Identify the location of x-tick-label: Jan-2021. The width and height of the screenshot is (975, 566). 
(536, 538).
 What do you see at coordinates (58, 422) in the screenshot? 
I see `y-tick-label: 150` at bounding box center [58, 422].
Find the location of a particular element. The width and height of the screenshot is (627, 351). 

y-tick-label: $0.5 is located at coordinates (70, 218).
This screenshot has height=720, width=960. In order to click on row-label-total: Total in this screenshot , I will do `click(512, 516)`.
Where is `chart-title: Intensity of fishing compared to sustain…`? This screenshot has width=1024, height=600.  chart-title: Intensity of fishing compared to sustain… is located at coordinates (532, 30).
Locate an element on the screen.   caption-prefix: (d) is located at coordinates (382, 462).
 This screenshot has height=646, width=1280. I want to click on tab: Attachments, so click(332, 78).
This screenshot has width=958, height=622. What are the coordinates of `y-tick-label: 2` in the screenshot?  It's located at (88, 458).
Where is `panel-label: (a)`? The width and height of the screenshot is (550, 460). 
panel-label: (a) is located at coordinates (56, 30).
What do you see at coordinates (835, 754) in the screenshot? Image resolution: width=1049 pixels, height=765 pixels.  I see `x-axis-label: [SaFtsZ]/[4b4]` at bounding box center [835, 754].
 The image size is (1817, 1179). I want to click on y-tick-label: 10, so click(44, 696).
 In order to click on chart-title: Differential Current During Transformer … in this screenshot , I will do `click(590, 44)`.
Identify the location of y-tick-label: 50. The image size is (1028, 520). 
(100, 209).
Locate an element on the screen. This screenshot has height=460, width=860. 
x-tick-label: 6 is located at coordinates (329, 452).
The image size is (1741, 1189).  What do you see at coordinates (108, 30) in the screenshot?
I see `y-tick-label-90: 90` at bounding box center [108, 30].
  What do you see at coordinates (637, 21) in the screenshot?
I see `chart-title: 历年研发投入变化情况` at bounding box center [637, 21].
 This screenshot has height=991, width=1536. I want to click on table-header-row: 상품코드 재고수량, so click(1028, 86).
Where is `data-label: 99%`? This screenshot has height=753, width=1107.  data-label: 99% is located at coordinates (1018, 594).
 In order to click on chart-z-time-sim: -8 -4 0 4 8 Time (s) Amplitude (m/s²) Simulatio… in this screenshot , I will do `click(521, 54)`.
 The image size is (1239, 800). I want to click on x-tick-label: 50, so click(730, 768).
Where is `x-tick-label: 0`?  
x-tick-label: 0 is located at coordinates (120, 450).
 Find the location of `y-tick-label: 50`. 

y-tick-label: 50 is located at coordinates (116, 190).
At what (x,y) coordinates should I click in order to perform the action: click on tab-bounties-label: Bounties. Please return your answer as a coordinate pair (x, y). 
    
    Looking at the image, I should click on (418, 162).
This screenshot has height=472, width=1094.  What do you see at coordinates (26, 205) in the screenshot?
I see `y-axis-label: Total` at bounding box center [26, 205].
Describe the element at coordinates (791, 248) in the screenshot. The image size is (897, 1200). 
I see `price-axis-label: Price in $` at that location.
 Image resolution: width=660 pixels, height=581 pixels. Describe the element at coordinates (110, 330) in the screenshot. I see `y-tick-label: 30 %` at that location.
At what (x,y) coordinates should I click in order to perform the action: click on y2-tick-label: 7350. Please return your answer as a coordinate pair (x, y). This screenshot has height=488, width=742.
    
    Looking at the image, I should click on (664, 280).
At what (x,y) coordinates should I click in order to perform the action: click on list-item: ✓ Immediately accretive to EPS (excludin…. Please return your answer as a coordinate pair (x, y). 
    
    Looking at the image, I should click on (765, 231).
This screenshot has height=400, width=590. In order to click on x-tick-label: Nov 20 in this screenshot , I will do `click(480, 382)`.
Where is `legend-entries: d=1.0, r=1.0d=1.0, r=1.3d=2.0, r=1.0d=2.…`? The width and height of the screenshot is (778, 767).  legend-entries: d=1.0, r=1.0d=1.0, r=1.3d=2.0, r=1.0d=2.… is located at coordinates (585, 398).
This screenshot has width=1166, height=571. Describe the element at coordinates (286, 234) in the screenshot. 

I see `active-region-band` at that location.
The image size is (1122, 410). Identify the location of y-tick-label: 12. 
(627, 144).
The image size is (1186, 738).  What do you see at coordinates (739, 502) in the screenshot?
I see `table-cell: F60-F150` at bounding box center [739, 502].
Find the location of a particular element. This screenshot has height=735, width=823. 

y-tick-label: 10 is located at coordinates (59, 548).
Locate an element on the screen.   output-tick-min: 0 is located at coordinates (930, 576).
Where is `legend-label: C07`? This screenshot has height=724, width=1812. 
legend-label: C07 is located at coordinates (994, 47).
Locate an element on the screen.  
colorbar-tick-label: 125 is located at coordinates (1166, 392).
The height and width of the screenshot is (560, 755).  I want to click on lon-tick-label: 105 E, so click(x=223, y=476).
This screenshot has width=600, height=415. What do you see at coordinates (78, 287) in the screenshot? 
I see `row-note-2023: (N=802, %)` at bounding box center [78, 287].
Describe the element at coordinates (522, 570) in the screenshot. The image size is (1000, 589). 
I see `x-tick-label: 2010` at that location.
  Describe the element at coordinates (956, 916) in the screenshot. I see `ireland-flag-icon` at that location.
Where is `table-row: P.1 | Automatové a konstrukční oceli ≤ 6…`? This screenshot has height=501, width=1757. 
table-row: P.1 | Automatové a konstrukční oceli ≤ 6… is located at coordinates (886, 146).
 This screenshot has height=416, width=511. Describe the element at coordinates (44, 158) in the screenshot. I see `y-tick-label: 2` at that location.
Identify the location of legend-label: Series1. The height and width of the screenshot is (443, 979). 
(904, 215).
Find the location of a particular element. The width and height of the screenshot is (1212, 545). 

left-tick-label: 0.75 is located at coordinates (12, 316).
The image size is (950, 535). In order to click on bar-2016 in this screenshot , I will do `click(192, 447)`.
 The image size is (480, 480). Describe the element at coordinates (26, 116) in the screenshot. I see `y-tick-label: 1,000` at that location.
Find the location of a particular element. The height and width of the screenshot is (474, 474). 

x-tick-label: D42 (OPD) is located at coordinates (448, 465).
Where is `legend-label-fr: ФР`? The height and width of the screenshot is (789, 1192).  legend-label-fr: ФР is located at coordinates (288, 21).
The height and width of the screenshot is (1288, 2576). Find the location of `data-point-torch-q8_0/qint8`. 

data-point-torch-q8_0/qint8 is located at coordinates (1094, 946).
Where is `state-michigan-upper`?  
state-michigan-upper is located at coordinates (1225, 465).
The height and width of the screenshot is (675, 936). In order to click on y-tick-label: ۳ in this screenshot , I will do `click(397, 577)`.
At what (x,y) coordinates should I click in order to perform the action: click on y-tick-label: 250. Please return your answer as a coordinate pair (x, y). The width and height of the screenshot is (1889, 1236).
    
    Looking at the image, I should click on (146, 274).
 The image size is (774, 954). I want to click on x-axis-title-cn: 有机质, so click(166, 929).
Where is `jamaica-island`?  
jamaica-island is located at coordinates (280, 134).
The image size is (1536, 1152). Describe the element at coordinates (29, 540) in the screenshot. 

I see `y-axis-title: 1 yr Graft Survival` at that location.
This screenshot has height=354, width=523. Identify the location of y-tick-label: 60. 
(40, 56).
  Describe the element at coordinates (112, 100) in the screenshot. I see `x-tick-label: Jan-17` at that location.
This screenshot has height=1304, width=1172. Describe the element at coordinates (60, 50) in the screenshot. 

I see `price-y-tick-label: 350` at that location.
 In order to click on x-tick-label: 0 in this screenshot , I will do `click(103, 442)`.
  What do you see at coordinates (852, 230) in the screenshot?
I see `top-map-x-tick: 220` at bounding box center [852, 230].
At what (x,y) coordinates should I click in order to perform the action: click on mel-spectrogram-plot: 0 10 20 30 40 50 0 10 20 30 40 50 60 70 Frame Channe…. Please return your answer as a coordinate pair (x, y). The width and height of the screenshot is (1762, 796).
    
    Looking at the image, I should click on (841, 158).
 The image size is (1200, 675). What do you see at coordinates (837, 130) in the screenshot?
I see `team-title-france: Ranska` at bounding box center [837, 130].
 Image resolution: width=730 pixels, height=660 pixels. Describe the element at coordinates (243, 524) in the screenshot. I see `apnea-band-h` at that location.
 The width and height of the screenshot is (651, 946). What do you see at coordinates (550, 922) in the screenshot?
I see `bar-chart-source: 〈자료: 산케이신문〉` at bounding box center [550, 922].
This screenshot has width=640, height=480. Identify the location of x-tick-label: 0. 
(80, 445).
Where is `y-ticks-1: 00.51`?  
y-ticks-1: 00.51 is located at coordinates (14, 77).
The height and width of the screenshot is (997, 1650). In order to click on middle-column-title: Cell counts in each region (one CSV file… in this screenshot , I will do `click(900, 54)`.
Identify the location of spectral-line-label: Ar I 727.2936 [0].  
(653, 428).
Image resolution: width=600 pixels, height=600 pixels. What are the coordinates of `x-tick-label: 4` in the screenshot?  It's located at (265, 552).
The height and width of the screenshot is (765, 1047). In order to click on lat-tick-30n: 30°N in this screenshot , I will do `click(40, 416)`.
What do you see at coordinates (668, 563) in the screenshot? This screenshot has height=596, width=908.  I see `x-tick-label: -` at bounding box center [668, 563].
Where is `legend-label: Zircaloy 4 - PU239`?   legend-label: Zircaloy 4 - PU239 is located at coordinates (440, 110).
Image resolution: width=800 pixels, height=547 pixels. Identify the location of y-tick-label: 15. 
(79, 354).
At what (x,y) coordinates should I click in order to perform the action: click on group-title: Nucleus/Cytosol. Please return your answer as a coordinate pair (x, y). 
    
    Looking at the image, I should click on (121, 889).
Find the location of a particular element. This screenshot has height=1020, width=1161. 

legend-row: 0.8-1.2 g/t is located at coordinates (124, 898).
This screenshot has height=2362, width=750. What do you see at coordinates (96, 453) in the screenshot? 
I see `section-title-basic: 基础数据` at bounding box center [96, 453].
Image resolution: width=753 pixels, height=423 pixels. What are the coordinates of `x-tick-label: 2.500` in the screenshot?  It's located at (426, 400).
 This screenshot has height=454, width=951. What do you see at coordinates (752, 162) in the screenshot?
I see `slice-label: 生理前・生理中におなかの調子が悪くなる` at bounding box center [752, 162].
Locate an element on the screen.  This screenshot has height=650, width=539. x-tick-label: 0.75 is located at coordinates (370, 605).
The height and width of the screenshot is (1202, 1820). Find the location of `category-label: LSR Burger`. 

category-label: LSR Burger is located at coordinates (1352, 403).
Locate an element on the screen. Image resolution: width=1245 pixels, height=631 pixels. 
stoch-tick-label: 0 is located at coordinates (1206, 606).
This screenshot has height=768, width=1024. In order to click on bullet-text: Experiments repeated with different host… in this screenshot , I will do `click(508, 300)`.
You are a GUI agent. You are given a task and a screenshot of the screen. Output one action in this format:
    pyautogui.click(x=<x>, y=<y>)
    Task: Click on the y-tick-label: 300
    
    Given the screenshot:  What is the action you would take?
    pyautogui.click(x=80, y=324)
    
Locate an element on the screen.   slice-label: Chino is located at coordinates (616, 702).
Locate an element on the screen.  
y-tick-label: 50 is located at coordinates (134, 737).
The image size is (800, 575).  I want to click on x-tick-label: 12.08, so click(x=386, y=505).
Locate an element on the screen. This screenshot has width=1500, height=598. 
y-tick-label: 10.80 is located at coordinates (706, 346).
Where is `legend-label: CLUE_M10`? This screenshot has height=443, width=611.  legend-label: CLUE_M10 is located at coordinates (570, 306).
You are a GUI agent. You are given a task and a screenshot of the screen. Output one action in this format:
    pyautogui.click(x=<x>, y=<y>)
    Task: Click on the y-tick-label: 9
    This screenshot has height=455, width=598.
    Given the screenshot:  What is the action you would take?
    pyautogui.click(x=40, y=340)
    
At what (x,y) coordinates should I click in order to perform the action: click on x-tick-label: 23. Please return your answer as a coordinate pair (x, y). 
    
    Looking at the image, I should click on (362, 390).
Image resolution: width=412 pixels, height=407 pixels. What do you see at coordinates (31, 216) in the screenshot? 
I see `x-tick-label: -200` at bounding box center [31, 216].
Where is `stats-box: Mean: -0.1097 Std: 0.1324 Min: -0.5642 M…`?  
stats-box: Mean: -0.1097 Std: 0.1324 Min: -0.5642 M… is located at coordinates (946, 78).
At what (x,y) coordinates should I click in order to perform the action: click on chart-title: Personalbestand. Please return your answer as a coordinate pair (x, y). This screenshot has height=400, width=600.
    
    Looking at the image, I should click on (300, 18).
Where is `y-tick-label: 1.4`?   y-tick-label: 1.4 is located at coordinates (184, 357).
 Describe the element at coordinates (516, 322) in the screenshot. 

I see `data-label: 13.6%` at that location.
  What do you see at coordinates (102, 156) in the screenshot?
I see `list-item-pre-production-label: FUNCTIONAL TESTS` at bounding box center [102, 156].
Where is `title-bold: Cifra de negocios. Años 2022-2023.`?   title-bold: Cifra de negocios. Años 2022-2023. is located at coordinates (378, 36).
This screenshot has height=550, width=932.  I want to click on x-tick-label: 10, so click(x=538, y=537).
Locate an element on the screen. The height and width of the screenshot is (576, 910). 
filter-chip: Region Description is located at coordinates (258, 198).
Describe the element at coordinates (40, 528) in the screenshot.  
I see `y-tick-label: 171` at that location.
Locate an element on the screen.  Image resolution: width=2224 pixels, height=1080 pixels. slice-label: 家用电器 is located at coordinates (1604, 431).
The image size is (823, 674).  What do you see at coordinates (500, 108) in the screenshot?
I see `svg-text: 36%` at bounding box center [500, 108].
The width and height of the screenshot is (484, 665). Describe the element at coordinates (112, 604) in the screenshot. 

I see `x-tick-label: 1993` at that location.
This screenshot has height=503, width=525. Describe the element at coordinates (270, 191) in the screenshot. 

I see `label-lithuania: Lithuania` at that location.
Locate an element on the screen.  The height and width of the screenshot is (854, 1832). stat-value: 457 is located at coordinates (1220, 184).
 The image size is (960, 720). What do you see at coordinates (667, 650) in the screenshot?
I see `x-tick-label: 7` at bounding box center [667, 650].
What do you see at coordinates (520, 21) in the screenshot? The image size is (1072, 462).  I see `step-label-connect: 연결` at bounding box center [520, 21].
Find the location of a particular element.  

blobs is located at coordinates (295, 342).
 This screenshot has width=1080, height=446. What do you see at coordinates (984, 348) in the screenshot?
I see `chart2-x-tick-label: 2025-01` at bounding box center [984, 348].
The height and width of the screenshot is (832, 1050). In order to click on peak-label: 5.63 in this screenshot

----------

Problem.
Replace "screenshot" with "image" in the records from their start up to and including the line with "y-tick-label: $0.5 is", and give those lines again with nothing else changed.

Output below.
Identify the location of x-tick-label: Jan-2021. The width and height of the image is (975, 566). 
(536, 538).
 What do you see at coordinates (58, 422) in the image? 
I see `y-tick-label: 150` at bounding box center [58, 422].
Find the location of a particular element. The width and height of the image is (627, 351). 

y-tick-label: $0.5 is located at coordinates (70, 218).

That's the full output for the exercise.